Task inputs:
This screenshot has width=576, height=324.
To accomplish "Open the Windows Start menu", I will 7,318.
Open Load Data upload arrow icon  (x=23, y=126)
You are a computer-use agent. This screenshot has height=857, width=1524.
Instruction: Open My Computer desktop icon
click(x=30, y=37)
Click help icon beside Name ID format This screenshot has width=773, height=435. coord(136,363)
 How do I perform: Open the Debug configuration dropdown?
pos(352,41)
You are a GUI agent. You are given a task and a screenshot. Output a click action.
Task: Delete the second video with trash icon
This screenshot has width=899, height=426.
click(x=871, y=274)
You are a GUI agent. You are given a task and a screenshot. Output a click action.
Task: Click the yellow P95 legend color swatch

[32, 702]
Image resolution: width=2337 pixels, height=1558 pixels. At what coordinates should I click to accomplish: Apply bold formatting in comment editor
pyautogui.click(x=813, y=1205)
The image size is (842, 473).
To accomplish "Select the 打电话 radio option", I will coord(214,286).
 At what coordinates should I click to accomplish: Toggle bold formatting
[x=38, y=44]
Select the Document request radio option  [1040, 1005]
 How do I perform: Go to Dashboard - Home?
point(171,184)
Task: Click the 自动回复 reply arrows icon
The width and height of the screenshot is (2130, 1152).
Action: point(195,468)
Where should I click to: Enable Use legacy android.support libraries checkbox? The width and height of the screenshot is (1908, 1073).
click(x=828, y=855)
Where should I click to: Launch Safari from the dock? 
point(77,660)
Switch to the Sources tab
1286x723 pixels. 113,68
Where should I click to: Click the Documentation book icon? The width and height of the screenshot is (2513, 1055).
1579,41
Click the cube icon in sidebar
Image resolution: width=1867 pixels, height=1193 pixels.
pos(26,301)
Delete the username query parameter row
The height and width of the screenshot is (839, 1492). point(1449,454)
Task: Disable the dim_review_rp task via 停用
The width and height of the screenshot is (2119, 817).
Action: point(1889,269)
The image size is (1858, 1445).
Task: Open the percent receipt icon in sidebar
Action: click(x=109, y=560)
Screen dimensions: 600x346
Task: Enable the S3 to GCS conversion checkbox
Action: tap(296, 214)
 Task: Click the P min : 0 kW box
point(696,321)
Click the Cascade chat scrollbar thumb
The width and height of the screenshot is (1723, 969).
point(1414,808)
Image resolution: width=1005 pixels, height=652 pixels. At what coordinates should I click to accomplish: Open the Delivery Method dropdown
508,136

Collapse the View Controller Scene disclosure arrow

Task to carry out: Please show every line of the material that contains the string "radio".

Problem solution:
To accomplish "Select the 打电话 radio option", I will coord(214,286).
Select the Document request radio option  [1040, 1005]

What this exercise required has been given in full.